Others have argued that the term is repeated to convey the idea that the pursuit of justice is not only the responsibility of the officials and the courts, but also of each individual. As was taught in the name of Rabbi Hiyya, a fourth-century scholar, “If a person is neither a scholar, nor a teacher, nor known for observing all the ritual commandments, but stands up to protest against evil, such a person is considered a blessing.”
Still others in the Talmud explain the repetition of “justice” refers to the need for just compromise. It is understood that often, two justified claims clash with each other; thus, tzedek, tzedek. The rabbis explained that the repetition of tzedek teaches us that when two justified claims clash with each other, the just solution is for the parties to find a compromise between them.
Bakhya ben Asher, living in Spain in the 12th century, taught that the double emphasis means justice under any circumstance, whether to your profit or loss, whether in word or in action, whether to Jew or non-Jew.
In 19th-century Poland, Reb Yaakov Yitkhak of P’shischa interpreted the word’s repetition to connote that the end does not justify the means: “The pursuit of justice must also be done justly, unblemished by invalid means, with lies and surreptitiousness as some permit themselves under the flag of the worthy cause.”
All this, from one extra word! And here, in North America at the end of the 20th century, the words still compel us. How do we pursue justice in our lives and in our society today? I must admit to a sense of despair and fatigue as I witness the political climate of our country. (I resonate these days with a line of Lily Tomlin’s: “No matter how cynical you become, it’s never enough to keep up.”) What is happening to our society’s ideals of mutual responsibility? What can I do?
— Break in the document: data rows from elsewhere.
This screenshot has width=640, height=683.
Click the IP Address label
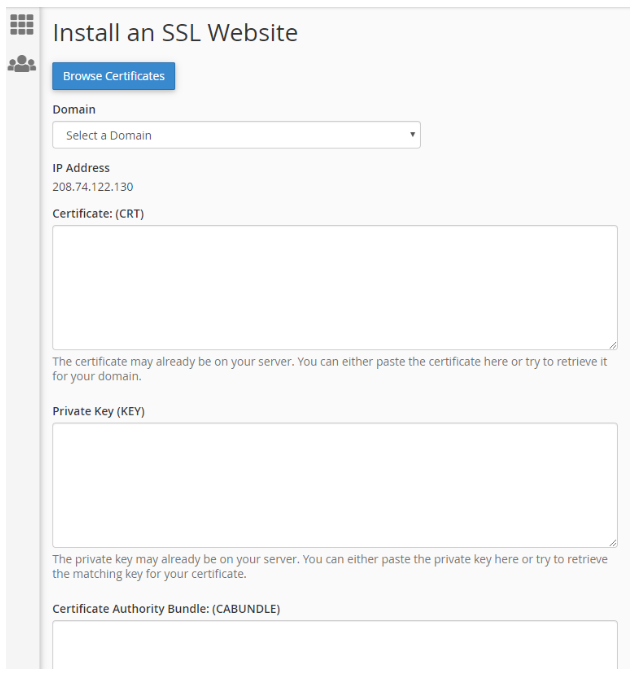(x=81, y=168)
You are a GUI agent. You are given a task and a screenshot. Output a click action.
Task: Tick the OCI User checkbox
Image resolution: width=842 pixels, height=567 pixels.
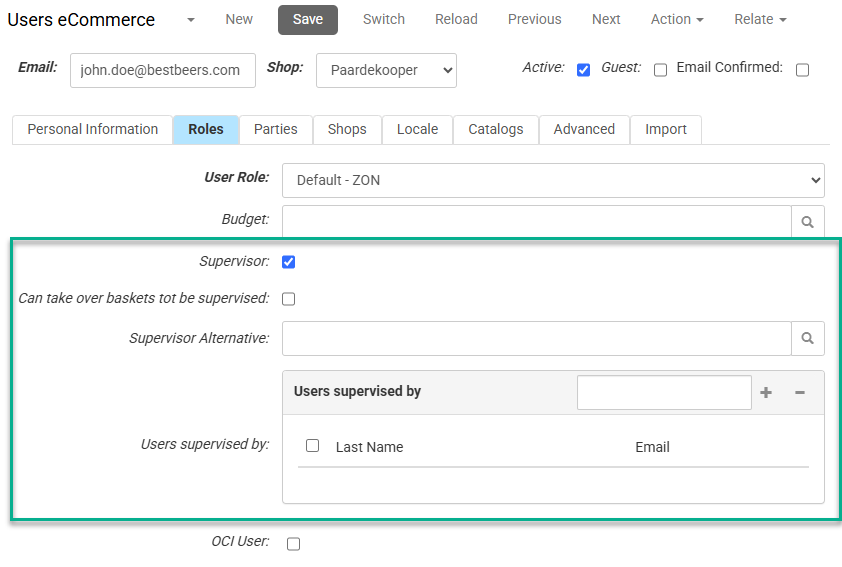pos(293,543)
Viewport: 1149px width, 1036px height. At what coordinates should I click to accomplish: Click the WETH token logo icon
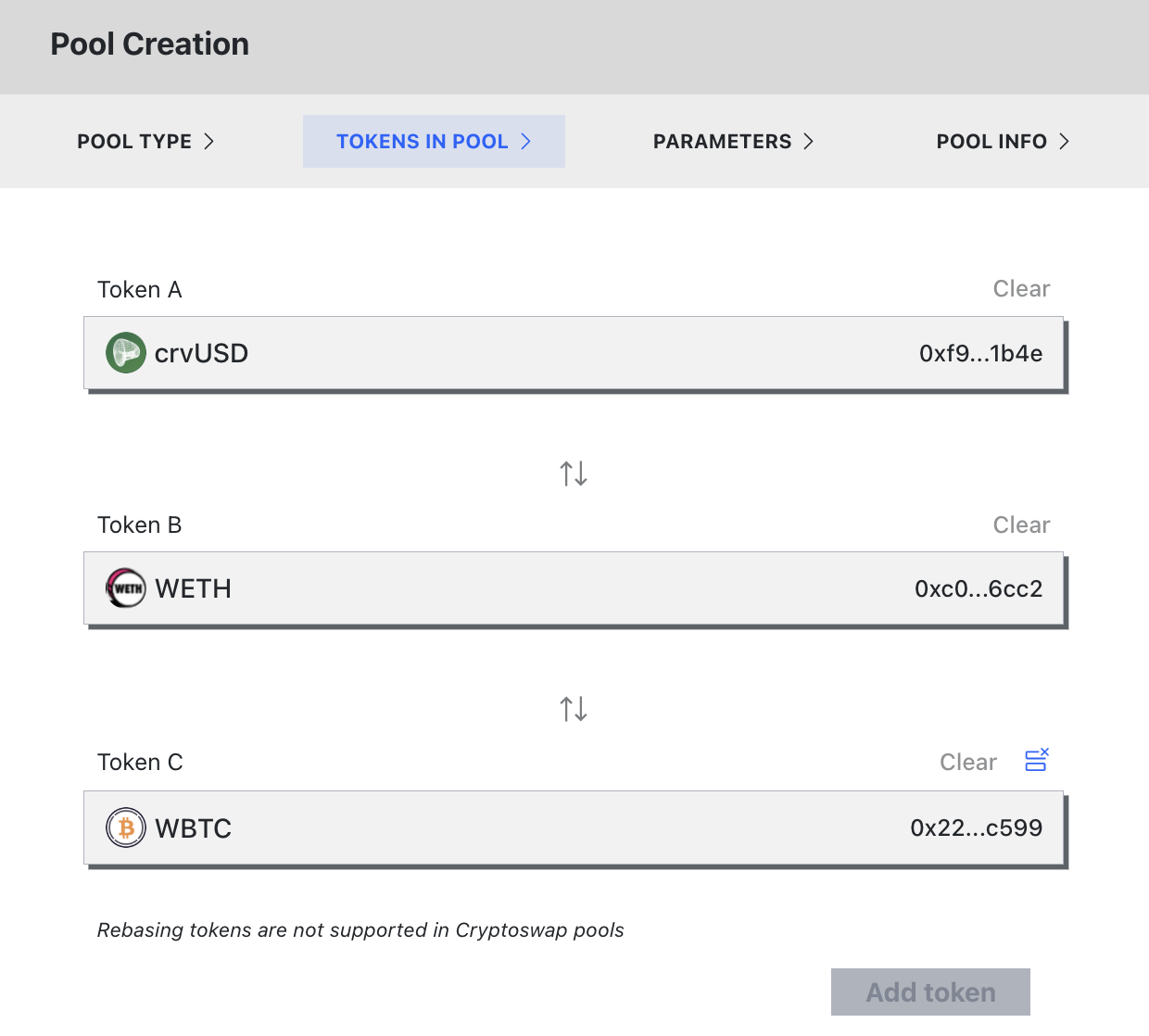click(x=126, y=588)
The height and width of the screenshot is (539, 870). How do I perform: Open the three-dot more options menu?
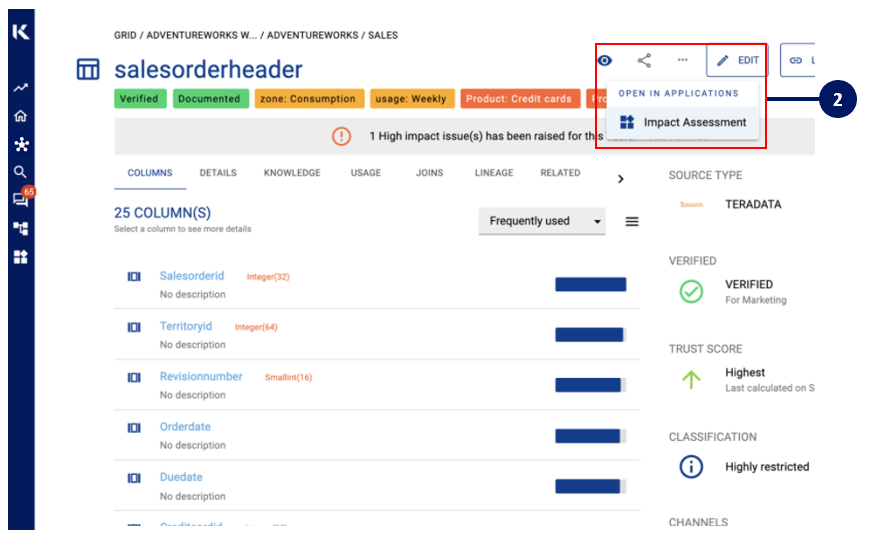click(x=682, y=60)
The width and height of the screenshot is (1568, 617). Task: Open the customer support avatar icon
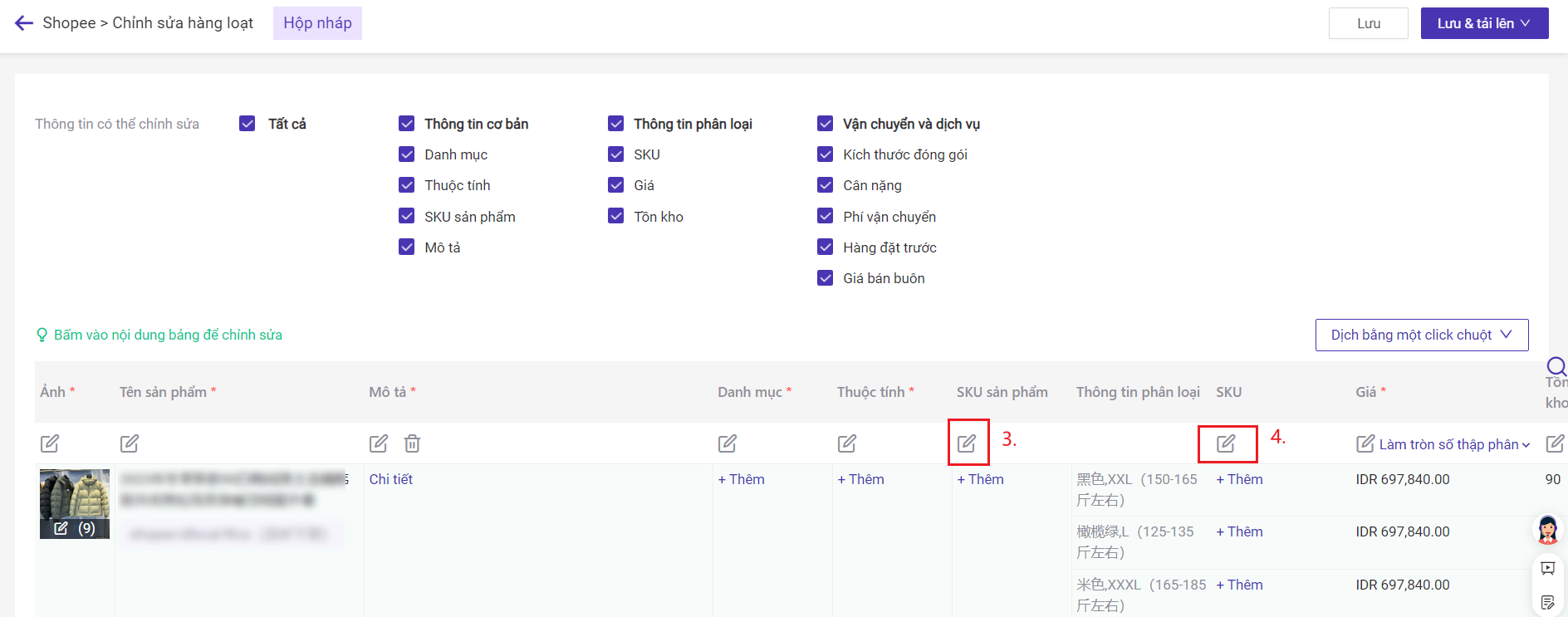pyautogui.click(x=1547, y=529)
The wording of the mitzvah is very important now: We are commanded to pursue justice, even if the attainment of justice seems remote. Don’t give up; your actions make a difference. It is incumbent upon us to reach beyond our sense of gloom or apathy, and to continue our sacred pursuit of creating a just and righteous civilization. Remember the words of Rabbi Tarfon: “It is not up to you to complete the task, but neither are you free to desist from it.”
In fact, every single day is filled with opportunities to treat people ethically and fairly, to give the benefit of the doubt, to stand up against injustice, to enact just solutions, to do the right thing. In every human exchange, with loved ones and with strangers, with clients and with customers, with employees and with bosses, we can make it our goal to bring more tzedek into the world. May each of us give tzedakah, pursue tzedek and strive to become a tzaddik. In private or in public, in large or small ways, may each of us keep choosing to do the right thing.